= WHAT THIS EXERCISE ASKS =
**1.** Does each statement agree with the article on giclee printing below? Answer yes or no for each and quote the words that decide it. (a) The owners spend twenty to forty minutes with each artist at the start. (b) Giclee printing carries the high front-end cost of mass production. (c) Archived image files lose quality over time, as negatives and film do.
**2.** Write the next part of the article on giclee printing below, starting after its last sentence.

= SOURCE DOCUMENT =
○ ○ ○ ○

Artists trying this for the first time may find it daunting, and approach the process with trepidation, but at My Favorite Art Place, a one-stop art powerhouse in Clearwater, owners Jerri and Scott Menaul are ready to help make it easy. “We work with each artist individually to help them achieve their goals. For example, we can print a watercolor painting image on watercolor paper, which makes the final print look like it’s an original. We help traditional artists who want to reproduce their work,” said Jerri Menaul. “Learning why they want to make a giclee is very important. We will start working with each artist by giving them a tour of our place. We’ll spend twenty to forty minutes with them. I like to say that we tell them what we think is best, then we do whatever they want. We try to make it as painless as possible, so the artist will feel comfortable communicating their requirements. I encourage artists to hand embellish their prints and find a way to make them even more special.”
What is a giclee, anyway? It’s a french word that means “a spray or a spurt of liquid.” The word may have been derived from the French verb “gicler” meaning “to squirt”. A giclee print is the latest and greatest in printmaking technology. High resolution digital scans are taken from photography of the artists’ artwork, then the image is printed with archival quality inks onto canvas or fine art paper. Printing an image as a giclee gives the best color accuracy over other methods of reproduction.
For artists who do not have the money or need to print mass quantities of their work, but who want to reproduce their art as needed, or on-demand, making a giclee is the way to go. Additional reproductions can be made easily and are quite affordable after an image has been digitally archived. Giclees eliminate the expensive front end cost of mass production for an edition. Advantages of giclee printing include the ability to reproduce an image at almost any size and on different kinds of surfaces, as well as the fact that archived image files will not deteriorate in quality as negatives and film can do over time.
Jerri and Scott Menaul are the husband and wife team who own and operate a group of art businesses that provide every kind of art service, all under one roof. From the start of their business, their specialty has been helping other artists recreate their work in the best possible way.

○ ○ ○ ○

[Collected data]
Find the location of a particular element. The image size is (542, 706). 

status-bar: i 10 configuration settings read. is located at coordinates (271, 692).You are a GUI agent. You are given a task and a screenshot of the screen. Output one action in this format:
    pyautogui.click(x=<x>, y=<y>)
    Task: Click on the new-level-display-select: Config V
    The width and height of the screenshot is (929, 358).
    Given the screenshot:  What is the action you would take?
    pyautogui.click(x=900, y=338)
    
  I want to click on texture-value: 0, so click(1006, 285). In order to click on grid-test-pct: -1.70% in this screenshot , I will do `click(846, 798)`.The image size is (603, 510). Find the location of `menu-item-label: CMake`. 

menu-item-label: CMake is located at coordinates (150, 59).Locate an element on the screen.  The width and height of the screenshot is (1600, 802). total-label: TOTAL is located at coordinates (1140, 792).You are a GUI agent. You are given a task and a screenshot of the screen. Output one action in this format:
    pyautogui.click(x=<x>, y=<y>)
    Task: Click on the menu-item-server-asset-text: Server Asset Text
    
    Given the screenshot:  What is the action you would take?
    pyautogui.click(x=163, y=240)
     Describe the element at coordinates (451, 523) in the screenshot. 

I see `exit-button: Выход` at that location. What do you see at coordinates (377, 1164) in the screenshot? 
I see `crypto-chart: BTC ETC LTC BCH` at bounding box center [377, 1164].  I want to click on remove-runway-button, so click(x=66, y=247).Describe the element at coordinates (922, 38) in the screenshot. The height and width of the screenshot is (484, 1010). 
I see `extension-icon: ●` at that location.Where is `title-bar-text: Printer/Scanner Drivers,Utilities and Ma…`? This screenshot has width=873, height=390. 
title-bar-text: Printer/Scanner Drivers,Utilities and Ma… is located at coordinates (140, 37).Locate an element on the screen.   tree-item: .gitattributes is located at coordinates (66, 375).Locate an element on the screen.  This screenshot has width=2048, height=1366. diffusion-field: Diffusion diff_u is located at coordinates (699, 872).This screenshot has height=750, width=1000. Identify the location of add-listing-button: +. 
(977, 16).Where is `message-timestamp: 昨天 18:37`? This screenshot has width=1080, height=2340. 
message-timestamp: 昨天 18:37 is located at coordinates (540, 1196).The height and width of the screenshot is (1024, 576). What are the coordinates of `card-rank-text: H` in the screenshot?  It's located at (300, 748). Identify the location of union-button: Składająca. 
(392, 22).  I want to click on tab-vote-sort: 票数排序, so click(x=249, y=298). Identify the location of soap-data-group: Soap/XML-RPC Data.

○ ○ ○ ○

= TASK RESPONSES =
**1.**
(a) Yes: "We’ll spend twenty to forty minutes with them."
(b) No: "Giclees eliminate the expensive front end cost of mass production for an edition."
(c) No: "archived image files will not deteriorate in quality as negatives and film can do over time."

**2.**
“When we started doing this twenty years ago (printing giclees), it was a little odd, and little understood,” said Jerri. “We were one of the only giclee printers around. The inks weren’t stable in the eighties. Now the technical process has evolved and the inks are archival, and will last over 100 years.”
“We operate a professional photography studio. In making a giclee print, one of the first steps is getting a good digital capture of an image. We do our best to remain faithful to the original and to the vision of the artist,” said Jerri. “We do print reproduction on paper or canvas. A specialty we have in Canvas Zoo is doing large or even huge projects. We like to work big! I’ve got a canvas here just printed that is 9’ x 15’, a solid piece all in one section.”
“We are honest and upfront about our process. When it comes to getting prints made, sometimes a big box retail store is good enough for the purpose. We can’t compete with the cheapest of the stores, but you get what you pay for. I can’t send out a canvas for what those stores charge, but they are printing on plastic,” said Jerri.
Jerri Menaul came up with the name, My Favorite Art Place, as the umbrella identity for all of their different company names. Their businesses include: Menaul Fine Art, Canvas Zoo, Menaul Art Printing, Image Creations of Florida, Menaul Photography, Motivational Expressions, 100 Plus Posters and Photo-U.
To help area artists succeed in their own businesses, each month, the Menauls hold a free seminar in their monthly series, Visual Artists’ Business Success Workshop. They disseminate useful information on art business-related subjects. Scott Menaul has done several talks, on licensing and other topics. Guest lecturers also come in to give seminars. Two lawyers came in to talk about copyright laws for artists. Visit the web site for My Favorite Art Place for the latest information on seminars.
“We want to help artists grow their careers,” said Jerri.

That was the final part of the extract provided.